Si son personnage repousse toute forme de pitié, les frères Dardenne évitent soigneusement quant à eux tout mélo, tout pathos, tout jugement. Ces grands habitués de cette grand-messe cinématographique rendent compte d’un état de fait et pourraient bien ajouter Deux jours, Une nuit à leur tableau de récompenses cannoises en se plaçant en tête de liste des candidats sérieux à la Palme d’or ou au Grand Prix du Jury.
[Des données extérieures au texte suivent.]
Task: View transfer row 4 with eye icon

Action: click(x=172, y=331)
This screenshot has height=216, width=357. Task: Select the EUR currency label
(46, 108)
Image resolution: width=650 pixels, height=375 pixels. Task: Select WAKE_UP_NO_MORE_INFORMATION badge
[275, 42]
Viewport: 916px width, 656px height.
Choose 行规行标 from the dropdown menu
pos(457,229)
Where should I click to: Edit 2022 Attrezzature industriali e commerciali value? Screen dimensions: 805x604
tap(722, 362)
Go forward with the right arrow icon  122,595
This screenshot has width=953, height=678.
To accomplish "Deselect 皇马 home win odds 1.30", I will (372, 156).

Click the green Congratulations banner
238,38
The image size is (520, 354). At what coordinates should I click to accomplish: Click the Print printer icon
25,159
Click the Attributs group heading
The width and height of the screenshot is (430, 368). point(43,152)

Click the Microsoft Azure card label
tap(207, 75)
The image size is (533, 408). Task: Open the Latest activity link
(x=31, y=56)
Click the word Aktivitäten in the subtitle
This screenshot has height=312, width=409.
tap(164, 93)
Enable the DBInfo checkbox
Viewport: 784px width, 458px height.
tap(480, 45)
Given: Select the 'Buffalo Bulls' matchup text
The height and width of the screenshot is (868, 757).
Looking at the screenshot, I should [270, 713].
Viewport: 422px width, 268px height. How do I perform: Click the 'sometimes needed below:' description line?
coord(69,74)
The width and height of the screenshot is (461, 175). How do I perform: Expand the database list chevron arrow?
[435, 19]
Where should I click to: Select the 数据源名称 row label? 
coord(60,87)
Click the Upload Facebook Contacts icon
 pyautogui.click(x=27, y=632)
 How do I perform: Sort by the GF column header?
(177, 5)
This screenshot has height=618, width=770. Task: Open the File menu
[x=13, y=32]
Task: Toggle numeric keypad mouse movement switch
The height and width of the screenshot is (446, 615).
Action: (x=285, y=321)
Ils nous livrent ici un véritable plaidoyer humain face à la crise économique et au capitalisme dans lequel ils concentrent tous les enjeux personnels, sociaux, sociétaux et psychologiques liés à une entreprise qui n’éprouve plus aucune forme de compassion, d’indulgence et de compréhension pour les salariés qu’elle emploie. Ce réalisme social mêle avec maestria toutes les angoisses, comme la pression exercée par un salarié (Olivier Gourmet) sur les autres ouvriers, la peur du chômage ou encore la crainte pour une entreprise d’une rechute dans la dépression de leur employée, mais aussi le rapport à autrui, le regard sur l’autre, la solidarité encore existante face à l’individualisme, l’empathie et le fait de faire des (vrais) choix. Deux jours, Une nuit fait ainsi briller une lueur encore frémissante d’un bel espoir humain dont le monde a bien besoin aujourd’hui…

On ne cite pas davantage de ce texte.